** EXERCISE **
Write out only the final part of the records below. It begins with the line that contains "The image size is (933, 1288)." and ends with the last line.

** SOURCE DATA **

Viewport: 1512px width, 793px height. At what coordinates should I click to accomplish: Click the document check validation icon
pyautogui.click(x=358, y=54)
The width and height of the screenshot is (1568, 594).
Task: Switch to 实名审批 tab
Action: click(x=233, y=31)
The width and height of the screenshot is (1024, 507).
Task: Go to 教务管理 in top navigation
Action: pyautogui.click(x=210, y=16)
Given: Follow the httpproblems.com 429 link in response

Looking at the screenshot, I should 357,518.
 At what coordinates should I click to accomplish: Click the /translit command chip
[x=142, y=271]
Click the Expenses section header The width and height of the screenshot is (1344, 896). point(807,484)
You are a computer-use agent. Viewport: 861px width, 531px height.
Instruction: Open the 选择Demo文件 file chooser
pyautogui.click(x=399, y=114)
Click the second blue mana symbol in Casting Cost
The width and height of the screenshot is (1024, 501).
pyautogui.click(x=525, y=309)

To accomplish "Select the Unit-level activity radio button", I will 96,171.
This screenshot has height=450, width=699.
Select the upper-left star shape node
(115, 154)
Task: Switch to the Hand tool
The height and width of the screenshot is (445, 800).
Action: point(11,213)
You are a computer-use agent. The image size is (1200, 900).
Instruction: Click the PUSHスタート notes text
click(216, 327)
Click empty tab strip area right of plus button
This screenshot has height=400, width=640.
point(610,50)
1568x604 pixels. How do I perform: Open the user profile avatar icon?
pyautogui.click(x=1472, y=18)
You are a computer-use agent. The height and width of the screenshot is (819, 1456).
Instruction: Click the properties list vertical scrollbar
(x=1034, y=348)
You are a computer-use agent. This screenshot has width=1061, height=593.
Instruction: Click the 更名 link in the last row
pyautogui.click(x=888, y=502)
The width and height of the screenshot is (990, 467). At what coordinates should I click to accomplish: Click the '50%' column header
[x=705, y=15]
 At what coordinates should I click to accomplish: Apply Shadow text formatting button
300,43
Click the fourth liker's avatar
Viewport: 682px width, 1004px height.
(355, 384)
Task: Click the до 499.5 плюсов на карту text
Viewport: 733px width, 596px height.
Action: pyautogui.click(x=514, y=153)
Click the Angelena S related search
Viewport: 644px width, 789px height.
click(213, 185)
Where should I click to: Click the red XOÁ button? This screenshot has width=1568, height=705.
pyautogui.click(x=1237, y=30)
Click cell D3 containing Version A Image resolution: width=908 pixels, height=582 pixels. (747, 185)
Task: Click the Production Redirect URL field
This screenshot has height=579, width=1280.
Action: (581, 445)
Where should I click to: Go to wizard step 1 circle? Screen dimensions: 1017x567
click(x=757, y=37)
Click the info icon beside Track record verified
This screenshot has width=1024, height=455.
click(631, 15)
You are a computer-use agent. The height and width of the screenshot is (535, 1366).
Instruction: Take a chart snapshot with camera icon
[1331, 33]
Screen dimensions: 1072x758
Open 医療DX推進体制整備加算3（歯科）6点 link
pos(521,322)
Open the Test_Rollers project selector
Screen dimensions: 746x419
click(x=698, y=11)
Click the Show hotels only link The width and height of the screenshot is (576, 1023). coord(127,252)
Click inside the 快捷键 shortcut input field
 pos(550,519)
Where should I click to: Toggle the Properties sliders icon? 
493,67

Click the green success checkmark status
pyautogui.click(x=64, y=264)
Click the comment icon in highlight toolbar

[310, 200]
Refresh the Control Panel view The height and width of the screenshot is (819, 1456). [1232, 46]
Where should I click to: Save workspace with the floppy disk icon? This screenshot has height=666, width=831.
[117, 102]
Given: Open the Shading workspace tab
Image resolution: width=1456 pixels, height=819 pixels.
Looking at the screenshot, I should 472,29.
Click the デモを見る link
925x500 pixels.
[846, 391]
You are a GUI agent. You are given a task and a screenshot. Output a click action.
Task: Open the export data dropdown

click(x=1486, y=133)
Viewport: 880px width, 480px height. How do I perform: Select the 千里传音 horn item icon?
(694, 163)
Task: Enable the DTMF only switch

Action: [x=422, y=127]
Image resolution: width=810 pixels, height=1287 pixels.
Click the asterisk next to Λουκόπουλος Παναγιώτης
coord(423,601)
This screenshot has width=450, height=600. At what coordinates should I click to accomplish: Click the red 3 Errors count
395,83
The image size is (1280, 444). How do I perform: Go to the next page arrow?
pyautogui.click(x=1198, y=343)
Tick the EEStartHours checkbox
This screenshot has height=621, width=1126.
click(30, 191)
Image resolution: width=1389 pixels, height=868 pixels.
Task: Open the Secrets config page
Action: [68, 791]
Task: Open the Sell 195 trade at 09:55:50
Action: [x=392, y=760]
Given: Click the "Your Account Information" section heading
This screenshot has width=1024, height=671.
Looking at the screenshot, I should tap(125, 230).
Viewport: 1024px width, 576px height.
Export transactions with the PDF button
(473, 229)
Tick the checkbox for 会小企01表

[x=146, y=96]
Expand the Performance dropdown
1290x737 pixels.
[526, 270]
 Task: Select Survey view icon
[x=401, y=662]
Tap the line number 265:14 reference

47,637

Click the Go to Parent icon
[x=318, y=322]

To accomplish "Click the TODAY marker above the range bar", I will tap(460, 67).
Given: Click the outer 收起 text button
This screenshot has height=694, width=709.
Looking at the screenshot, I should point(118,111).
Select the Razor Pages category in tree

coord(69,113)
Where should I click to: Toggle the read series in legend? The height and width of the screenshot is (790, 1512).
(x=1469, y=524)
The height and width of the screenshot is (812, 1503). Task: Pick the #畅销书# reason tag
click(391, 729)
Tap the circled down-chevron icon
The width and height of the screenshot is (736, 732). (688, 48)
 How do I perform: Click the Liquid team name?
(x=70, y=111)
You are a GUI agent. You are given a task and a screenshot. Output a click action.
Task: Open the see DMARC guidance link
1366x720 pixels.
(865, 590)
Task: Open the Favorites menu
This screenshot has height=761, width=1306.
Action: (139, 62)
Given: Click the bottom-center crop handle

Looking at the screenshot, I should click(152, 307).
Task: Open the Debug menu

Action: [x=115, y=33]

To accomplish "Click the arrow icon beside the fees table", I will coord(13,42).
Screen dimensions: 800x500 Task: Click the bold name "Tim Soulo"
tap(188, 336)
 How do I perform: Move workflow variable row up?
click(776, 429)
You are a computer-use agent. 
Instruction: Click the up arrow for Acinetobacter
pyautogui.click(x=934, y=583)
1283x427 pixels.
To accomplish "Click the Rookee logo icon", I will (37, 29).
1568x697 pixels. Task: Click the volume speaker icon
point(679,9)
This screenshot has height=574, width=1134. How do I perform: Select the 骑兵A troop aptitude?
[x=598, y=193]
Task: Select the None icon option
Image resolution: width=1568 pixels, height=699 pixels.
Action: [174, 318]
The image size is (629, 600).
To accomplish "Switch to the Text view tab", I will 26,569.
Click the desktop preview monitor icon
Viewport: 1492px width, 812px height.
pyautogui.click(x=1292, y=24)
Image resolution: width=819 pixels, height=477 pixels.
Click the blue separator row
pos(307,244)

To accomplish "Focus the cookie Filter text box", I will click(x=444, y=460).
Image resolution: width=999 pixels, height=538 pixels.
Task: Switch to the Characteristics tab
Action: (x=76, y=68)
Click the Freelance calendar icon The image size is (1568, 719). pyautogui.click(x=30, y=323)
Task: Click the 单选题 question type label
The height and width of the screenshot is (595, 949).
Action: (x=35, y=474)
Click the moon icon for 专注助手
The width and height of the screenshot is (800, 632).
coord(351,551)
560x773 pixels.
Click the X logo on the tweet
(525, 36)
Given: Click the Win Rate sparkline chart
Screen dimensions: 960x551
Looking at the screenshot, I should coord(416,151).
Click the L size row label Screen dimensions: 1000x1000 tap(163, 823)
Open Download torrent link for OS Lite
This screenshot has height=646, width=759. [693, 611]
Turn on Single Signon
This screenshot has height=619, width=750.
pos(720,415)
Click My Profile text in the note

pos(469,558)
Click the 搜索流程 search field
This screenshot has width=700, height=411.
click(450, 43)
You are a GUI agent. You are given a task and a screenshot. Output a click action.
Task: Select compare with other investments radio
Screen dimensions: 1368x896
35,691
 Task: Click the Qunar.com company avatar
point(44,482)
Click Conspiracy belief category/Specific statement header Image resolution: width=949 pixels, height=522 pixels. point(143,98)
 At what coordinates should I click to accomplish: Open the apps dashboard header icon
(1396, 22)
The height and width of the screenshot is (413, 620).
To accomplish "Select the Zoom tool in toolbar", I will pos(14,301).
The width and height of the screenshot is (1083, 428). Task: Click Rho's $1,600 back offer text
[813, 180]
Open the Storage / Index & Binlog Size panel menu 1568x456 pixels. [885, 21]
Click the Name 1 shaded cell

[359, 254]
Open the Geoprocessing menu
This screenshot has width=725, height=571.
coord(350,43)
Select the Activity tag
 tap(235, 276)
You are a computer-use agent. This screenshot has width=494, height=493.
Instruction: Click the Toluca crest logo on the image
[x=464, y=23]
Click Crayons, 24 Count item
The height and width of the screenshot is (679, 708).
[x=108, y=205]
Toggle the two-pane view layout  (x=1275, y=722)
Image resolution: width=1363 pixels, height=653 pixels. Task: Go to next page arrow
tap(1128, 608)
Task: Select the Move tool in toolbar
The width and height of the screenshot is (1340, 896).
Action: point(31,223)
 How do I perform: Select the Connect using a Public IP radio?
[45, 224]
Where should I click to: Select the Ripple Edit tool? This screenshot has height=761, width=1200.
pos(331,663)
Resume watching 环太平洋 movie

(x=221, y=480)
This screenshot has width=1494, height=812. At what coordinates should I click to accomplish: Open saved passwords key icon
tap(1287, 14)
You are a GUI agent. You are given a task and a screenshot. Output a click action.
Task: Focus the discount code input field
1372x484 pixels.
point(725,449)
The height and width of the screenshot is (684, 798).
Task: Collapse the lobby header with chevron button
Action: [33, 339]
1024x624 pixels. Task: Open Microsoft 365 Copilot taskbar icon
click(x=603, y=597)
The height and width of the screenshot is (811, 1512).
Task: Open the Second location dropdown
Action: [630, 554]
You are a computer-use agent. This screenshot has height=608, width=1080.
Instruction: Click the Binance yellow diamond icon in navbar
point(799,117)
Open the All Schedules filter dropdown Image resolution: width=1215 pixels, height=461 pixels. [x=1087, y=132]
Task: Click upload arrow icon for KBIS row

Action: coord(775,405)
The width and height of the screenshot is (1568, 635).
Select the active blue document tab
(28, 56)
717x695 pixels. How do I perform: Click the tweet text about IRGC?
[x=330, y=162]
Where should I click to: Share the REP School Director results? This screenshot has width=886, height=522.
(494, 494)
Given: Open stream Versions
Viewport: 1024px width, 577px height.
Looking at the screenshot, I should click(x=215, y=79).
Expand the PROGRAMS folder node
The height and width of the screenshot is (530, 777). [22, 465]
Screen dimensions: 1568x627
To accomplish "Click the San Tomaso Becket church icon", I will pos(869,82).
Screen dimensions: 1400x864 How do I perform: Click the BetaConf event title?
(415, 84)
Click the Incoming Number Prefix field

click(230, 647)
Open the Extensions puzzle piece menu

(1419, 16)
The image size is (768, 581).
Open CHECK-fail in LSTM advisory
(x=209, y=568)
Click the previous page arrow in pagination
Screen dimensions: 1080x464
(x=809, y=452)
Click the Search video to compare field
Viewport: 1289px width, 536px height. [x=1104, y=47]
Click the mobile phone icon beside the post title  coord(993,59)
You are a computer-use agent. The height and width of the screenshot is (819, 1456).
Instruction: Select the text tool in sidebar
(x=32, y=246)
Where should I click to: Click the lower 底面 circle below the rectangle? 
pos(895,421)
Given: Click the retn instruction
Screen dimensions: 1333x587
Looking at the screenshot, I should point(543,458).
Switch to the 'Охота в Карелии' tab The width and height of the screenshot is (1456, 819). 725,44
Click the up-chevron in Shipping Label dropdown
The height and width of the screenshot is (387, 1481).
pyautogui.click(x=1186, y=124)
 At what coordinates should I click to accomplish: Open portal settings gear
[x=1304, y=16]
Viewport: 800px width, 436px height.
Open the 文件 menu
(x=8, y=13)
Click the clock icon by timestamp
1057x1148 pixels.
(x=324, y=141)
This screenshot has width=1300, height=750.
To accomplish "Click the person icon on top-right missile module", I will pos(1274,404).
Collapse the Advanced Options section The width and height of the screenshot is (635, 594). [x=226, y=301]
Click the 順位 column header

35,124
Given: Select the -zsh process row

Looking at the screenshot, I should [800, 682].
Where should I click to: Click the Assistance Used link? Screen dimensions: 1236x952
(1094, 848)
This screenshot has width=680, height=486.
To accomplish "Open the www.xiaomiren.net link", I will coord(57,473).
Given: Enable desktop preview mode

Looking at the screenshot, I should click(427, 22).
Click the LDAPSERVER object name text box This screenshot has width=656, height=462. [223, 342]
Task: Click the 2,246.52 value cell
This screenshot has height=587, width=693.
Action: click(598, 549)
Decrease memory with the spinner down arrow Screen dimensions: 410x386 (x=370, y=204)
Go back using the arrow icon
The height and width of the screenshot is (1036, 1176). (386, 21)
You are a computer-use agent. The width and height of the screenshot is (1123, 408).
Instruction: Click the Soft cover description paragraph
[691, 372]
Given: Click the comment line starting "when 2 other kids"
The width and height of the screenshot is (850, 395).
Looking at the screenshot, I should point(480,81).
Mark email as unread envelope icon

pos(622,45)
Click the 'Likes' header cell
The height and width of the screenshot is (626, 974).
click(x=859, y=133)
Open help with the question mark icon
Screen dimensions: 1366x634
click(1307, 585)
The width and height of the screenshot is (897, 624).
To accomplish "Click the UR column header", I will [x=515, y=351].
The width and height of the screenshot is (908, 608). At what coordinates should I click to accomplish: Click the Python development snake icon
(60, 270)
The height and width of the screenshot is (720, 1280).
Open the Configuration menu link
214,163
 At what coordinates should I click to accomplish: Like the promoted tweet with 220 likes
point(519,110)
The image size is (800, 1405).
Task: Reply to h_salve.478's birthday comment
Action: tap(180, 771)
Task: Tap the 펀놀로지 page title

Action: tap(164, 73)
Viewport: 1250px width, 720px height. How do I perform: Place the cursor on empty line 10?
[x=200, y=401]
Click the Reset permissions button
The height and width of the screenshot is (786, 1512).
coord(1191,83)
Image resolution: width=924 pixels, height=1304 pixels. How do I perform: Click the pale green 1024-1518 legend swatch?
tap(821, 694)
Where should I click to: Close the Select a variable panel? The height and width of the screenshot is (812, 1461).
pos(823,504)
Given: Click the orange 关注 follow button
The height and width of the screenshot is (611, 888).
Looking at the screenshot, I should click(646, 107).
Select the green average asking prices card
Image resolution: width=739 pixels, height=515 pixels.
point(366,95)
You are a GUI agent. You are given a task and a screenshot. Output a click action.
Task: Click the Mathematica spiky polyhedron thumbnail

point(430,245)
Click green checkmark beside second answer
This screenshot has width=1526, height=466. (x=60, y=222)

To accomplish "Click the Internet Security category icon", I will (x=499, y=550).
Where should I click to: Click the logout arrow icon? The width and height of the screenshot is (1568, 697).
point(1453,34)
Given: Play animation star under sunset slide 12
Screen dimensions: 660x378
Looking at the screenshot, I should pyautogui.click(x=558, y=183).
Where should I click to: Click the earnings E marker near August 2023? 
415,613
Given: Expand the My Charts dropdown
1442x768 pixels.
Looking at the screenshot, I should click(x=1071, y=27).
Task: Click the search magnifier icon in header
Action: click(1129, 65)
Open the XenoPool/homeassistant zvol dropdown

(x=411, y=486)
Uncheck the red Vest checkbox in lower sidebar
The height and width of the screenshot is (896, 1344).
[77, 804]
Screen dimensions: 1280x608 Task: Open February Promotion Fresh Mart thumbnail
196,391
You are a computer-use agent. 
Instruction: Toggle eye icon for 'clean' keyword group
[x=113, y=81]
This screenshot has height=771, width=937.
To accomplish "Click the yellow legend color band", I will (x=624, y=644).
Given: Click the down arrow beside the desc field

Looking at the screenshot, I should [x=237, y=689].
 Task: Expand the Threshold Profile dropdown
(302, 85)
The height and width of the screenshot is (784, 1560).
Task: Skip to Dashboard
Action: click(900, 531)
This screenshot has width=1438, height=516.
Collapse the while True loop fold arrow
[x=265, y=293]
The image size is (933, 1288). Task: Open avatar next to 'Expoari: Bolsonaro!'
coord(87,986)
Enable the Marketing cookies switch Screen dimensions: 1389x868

** FINAL ANSWER **
The image size is (933, 1288). Task: Open avatar next to 'Expoari: Bolsonaro!'
coord(87,986)
Enable the Marketing cookies switch Screen dimensions: 1389x868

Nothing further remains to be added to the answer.